*THE PROBLEM*:
Find the lines of data that contain the string "computer", then list them.

*THE DATA*:
§ §
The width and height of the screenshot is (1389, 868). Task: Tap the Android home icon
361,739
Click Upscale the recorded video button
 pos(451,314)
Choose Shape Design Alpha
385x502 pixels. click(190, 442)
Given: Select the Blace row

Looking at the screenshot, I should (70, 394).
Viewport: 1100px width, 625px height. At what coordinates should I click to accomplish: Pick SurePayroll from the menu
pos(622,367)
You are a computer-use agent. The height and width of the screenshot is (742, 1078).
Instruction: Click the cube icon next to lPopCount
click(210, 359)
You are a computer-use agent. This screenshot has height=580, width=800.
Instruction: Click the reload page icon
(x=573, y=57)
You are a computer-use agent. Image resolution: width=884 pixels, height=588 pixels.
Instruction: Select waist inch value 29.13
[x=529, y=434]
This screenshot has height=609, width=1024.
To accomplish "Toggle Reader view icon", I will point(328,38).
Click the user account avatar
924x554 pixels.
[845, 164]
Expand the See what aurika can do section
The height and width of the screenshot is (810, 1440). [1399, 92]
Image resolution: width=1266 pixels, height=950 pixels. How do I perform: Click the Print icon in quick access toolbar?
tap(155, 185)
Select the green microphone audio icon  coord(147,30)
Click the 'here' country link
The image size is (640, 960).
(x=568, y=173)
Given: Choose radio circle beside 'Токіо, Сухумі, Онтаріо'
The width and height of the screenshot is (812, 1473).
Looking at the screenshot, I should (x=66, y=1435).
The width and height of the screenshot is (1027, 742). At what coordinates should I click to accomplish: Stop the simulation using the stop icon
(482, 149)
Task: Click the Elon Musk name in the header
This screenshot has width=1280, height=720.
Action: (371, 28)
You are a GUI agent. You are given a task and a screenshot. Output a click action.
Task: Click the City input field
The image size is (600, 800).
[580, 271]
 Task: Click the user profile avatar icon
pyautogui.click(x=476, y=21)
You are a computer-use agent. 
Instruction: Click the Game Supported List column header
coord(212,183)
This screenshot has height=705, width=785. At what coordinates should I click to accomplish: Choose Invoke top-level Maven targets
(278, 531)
§ §
*FINAL ANSWER*:
You are a computer-use agent. The height and width of the screenshot is (742, 1078).
You are a computer-use agent. This screenshot has height=580, width=800.
You are a computer-use agent. Image resolution: width=884 pixels, height=588 pixels.
You are a computer-use agent. 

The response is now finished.